Though their faces were scowling, and a few, including the burly Yorkshireman, ventured to spit in our direction, our opponents parted as if a curtain had been drawn.
“Who in God’s name was that fellow?” I asked in amazement.
“Man Jack? He is a prizefighter.”
“You know him from the ring, then, I suppose?”
“No indeed, my dear fellow. You’re sporting man enough to know my weight class and his ought not to intermingle.”
“He saved us from a terrible brawl for no reason I can see.”
“That is because you do not know his full name. Man Jack Hawkins has a family member in my immediate employ. I must confess, my dear fellow, when I amassed the Irregular force all those years ago, I never imagined that any of their parents would be called upon to vouch for my good name. Though God knows few enough of them have any parents.” Holmes sighed, as a wave of exhaustion seemed to pass over him. “Little Hawkins has just earned another sizeable bonus. There is a cab, my dear fellow, and if we make a dash at him, I think he shall just see us.”

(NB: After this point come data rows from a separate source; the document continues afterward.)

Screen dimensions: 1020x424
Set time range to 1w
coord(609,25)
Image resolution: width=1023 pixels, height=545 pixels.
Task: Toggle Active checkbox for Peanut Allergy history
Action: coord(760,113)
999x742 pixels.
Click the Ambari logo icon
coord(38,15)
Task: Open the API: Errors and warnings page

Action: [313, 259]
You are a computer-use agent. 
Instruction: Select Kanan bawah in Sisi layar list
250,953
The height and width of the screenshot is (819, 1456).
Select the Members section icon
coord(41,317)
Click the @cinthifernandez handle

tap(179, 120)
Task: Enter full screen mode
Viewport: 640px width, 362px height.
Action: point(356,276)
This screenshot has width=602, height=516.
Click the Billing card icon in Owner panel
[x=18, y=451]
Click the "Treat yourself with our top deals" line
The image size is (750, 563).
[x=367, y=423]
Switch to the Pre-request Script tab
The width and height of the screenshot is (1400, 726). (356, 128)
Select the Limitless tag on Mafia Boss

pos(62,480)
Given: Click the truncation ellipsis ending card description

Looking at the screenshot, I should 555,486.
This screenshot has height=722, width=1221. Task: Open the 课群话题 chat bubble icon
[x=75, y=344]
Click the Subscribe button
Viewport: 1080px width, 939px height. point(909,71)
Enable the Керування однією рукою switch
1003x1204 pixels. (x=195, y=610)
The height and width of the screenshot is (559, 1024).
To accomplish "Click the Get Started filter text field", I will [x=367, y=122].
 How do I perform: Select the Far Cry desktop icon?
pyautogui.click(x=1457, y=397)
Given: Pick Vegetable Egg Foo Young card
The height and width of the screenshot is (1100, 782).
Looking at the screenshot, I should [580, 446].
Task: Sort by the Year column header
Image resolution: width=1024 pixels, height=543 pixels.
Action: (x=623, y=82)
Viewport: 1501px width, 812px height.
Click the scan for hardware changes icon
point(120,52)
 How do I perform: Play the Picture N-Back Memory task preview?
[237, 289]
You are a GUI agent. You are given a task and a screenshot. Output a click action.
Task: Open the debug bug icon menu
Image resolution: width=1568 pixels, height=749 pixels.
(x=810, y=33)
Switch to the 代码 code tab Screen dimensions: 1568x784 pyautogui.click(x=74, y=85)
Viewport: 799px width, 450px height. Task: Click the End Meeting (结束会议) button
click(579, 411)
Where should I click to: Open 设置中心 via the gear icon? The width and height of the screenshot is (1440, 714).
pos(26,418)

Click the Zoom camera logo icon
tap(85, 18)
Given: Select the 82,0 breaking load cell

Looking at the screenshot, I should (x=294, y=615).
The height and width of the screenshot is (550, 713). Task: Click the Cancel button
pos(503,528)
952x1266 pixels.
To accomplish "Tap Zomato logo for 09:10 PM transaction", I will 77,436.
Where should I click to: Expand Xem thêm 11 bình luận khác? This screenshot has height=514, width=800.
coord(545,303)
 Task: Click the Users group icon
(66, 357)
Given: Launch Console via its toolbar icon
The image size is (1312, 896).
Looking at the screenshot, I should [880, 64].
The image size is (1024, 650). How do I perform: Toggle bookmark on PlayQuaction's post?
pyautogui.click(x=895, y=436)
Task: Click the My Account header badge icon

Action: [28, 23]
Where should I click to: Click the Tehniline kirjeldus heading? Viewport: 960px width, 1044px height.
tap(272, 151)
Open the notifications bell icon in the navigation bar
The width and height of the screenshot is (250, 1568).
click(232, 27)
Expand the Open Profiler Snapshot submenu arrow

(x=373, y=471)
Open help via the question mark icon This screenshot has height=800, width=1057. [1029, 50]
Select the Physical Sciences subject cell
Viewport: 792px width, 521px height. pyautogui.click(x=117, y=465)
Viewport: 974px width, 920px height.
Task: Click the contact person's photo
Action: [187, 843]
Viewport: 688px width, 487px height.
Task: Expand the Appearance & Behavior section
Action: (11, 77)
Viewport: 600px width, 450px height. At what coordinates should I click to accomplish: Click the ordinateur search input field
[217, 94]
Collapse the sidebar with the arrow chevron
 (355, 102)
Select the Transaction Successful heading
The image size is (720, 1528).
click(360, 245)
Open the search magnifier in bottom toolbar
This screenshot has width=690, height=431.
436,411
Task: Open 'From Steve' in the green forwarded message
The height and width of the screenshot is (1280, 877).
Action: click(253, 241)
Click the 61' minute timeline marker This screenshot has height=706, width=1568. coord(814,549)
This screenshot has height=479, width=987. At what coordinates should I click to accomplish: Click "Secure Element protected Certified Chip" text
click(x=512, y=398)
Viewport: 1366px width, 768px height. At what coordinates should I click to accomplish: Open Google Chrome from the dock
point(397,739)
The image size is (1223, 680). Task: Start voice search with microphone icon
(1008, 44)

CHAPTER TWENTY-TWO The Disappearance of Sherlock Holmes
I saw nothing of my friend the next day until nearly eight o’clock, when an exceedingly disheveled character wearing the filthy oilskins and the high boots of the men who risk their lives raking the sewers for coins saluted me and disappeared into Holmes’s bedroom. In half an hour he emerged again in grey tweeds, collected his pipe, and sat down at the table with the look of a man who relishes the work ahead of him.
“And what has that scavenger been doing today?”
“He has set foot in realms where Sherlock Holmes, temporarily at least, dares not tread. What is for supper?”
“Mrs. Hudson spoke of lamb.”
“Admirable woman. Just ring the bell, my dear fellow. I haven’t thought of food since early this morning, for there was a great deal of work to be done.”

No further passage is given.